When I moved to California, the first thing that made me consider becoming a non-chopper was the way the house took the collection. All the $20-40 games I played in charged $3 on the button. I figured that as long as we’re paying for each hand no matter what, then we might as well play them out. It seemed practical to use what I was buying. That got me thinking about some things I never liked about chopping in the first place, priorities just heavy enough to tip the scales in favor of not chopping.

Simple is good. Chopping blinds is not simple. Especially in these games, with high turnover and lots of seat changes, I was constantly asking, “Do you chop? Do you chop?” Further complexity resulted from the varying chopping criteria of each player. Some chopped with four or more players, some with five, some with six. Keeping track required energy and vigilance, two things I’d rather conserve for more important activities such as looking at people’s food to evaluate the daily specials.

So I stopped chopping. And as usual, people tried and failed to guess my reasons because they figured he’s a pro so it’s all about the bottom line. They assumed I didn’t chop because I thought I had some kind of advantage playing blind against blind. That has never been a factor. Or they figured it was because I didn’t want anyone shooting angles at me. I’m happy to say that it’s a rare day when someone pulls a move around here, especially when it comes to chopping blinds.
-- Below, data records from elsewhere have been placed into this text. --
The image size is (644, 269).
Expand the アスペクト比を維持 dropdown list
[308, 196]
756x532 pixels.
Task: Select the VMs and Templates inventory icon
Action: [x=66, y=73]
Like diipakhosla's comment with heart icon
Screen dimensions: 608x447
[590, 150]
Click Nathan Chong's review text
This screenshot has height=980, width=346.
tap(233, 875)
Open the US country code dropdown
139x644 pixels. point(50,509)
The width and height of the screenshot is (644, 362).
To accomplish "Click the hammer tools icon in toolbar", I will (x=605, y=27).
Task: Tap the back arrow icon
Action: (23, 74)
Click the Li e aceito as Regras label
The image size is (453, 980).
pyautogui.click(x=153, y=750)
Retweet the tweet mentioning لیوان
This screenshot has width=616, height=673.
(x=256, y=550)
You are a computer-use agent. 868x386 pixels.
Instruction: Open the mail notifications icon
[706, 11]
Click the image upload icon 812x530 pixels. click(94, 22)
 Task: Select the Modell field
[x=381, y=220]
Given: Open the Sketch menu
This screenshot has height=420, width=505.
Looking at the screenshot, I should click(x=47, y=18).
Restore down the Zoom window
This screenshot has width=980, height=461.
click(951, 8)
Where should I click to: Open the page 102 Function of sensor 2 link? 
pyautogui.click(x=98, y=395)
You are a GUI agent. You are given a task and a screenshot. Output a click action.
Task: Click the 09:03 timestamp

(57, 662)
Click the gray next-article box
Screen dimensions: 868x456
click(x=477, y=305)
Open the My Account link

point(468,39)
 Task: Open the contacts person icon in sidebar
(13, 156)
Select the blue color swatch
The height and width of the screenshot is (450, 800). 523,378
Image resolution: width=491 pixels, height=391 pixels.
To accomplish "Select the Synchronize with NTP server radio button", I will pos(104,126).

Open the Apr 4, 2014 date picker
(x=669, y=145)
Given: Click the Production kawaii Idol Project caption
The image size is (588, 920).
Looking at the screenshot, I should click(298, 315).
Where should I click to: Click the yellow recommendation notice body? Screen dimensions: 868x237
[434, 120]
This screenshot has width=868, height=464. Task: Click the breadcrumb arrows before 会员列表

It was time-collection considerations that initially led me to stop chopping, and time-collection considerations also sparked the idea to go back to chopping. The mid-limit games I play in recently changed from collection-on-the-button to pay-by-the-half-hour. In keeping with “use what I buy,” it seems like a better value to use the purchased table time on hands more interesting than blind vs. blind.

What about wasting energy on remembering who chops with such-and-such numbers of players? No problem. I decided to not care, for two reasons. I’d rather trust people than get all contorted watching my back. And in the bigger picture, it’s just plain friendlier to chop and I like that.

How to select my threshold? Just as when not-chopping, it’s all or nothing. It does make sense to play instead of chop when a game is short-handed, but I can’t think of a reason to stop chopping at any particular number of players, say, six players as opposed to five, or five players as opposed to four. So I’ll chop anytime there are more than two. And because almost everyone else’s threshold is higher than that, my cut off point becomes irrelevant. Simple.

Poker decisions are like any others in that what feels to us like thoughtful, pondered reasoning is actually nothing more than an indication of our priorities. When we buy a car, bet a hand, choose a meal, or say, “let’s chop,” it’s as if our priorities are variously-sized rocks in a huge sifter; we shake them around constantly and act on the priorities that remain unsifted. Why did Joe buy the blue car instead of the red one? Because his blue rock was bigger. Why did Bob play poker until 4:00 a.m.? Because his gotta-get-even rock was bigger than his gotta-get-some-sleep rock.

Some might reason that my reasoning behind reasons is unreasonable. That’s okay. I don’t mind. They have their reasons.